My guess is it doesn't work on nested data structures like this. If that is true, would that be something you would consider adding?

For more context, here is the stackoverflow question I am trying to solve to visualize an XML file with d3.js: http://stackoverflow.com/questions/18425019/converting-xml-to-json-with-generic-keys-instead-of-element-names-as-keys

jrideout commented 10 years ago

My guess is it doesn't work on nested data structures like this.

Correct it assumes you have a list of objects. Depending on which keys your are melting/casting the objects can be nested in some cases, but melt will only operate on the top level.

If that is true, would that be something you would consider adding?

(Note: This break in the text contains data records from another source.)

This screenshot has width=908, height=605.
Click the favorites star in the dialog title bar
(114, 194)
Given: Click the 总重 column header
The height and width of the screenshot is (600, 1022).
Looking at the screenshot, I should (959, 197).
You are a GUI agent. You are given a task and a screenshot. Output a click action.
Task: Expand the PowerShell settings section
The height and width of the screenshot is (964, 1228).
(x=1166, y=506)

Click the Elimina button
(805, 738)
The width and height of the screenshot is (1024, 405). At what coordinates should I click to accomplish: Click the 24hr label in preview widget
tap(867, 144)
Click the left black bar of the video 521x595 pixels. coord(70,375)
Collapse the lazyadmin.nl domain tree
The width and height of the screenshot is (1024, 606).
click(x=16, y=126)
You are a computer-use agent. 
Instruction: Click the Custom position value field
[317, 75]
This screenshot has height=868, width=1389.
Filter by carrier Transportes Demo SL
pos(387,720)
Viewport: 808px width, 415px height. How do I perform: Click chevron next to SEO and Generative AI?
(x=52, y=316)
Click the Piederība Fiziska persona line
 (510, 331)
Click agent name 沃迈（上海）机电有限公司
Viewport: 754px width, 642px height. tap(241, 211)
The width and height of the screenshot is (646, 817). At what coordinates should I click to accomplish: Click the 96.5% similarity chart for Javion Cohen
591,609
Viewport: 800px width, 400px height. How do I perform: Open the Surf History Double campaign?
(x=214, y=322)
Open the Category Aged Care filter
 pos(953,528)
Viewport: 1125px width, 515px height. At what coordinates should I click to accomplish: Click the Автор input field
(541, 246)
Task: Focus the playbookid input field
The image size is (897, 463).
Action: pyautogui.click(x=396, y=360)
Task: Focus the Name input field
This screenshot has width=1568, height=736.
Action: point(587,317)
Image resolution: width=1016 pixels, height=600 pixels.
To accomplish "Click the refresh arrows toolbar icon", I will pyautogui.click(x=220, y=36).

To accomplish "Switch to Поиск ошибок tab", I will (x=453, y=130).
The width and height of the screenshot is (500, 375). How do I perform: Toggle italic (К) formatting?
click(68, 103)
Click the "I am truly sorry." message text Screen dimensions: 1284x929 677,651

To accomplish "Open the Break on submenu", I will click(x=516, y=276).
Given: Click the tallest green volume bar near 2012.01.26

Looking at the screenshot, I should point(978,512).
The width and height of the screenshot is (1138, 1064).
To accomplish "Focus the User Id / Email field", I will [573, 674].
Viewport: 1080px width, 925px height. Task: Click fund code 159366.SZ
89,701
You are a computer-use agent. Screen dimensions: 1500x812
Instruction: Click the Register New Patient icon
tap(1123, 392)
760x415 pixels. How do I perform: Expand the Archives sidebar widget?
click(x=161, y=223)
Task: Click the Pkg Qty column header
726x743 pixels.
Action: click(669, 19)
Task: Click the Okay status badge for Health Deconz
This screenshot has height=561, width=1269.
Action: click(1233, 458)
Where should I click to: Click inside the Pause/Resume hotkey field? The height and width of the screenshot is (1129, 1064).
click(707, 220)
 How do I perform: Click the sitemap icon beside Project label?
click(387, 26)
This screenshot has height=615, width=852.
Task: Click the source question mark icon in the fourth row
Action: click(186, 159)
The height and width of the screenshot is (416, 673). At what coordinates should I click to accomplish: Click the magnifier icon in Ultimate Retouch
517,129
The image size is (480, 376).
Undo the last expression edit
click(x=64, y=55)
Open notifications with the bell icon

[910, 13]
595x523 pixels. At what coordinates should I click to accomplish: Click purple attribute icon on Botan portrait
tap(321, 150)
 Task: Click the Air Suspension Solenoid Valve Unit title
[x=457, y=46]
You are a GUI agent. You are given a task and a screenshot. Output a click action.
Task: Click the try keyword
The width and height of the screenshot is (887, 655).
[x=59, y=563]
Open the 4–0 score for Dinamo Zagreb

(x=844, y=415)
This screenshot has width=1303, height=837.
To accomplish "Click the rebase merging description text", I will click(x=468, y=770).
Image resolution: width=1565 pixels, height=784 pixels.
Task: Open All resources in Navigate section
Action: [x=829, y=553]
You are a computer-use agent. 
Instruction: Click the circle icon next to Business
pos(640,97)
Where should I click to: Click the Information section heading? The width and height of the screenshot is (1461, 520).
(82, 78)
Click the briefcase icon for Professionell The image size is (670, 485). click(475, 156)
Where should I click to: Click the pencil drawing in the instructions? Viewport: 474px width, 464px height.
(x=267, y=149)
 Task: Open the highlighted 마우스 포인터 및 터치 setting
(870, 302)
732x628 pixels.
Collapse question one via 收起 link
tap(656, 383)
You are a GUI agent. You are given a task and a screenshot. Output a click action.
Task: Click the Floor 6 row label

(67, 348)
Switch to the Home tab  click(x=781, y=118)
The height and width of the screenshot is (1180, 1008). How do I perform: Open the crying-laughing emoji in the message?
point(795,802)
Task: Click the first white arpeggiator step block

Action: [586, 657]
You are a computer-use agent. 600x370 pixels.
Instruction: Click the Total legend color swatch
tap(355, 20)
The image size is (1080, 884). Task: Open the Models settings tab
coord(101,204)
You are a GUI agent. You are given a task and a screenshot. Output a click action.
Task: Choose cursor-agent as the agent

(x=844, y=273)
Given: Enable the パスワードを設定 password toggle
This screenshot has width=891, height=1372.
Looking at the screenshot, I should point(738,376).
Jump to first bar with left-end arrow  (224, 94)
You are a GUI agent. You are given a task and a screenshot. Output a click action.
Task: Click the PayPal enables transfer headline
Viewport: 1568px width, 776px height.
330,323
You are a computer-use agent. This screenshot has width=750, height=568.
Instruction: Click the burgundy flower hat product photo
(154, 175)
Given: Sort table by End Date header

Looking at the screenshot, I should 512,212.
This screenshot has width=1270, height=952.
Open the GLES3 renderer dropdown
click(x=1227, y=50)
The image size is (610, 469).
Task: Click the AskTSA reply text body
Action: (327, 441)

I'd be happy to support this use case for any particular nested json file - like the one in your gist. But per your stackoverflow question, I'm not sure I want a generic solution that could work on structures only known at runtime. So the programmer would either need to understand what the nested structure looked like or have code that figured that out external to melt. Does that distinction make sense? I think it would keep the complexity of melt limited to its core goals and a bit more maintainable. Although I'd entertain a more comprehensive PR :smiley:

Perhaps a place to start would be to think about the API. Maybe using JSONPath?

If you could make a version of building_hpxml.json that looked like your expected output (exactly) and a suggested API, I could probably work backwards toward the implementation.

jefffriesen commented 10 years ago

Thanks for considering this.

The json structure that seems to be the most relevant to d3.js layouts is the one in that flare.json example that Mike Bostock uses everywhere:

{
"name": "flare",
"children": [
{
    "name": "analytics",
    "children": [
    {
        "name": "cluster",
        "children": [
        {"name": "AgglomerativeCluster", "size": 3938},
        {"name": "CommunityStructure", "size": 3812},
        {"name": "HierarchicalCluster", "size": 6714},
        {"name": "MergeEdge", "size": 743}
        ]
        },

where the key names describe the structure (node name, children) with some additional attributes. Here are some examples: http://bl.ocks.org/mbostock/4063570 http://bl.ocks.org/mbostock/1093025 http://mbostock.github.io/d3/talk/20111018/cluster.html http://mbostock.github.io/d3/talk/20111018/partition.html

Many json structures, including the one that I am working with, have data in the keys instead, which I don't think will work with a lot of these layouts.

For the example in my gist, even if you were to support that particular json file, there is variation across json files. They have varying depths and varying nodes. These are being converted from complex XML files (but a lot of json that I have seen is similar to mine)

So maybe this library isn't a good fit for this. But it does seem like d3 users would benefit from a library that can turn typical json files into d3 layout consumable json files.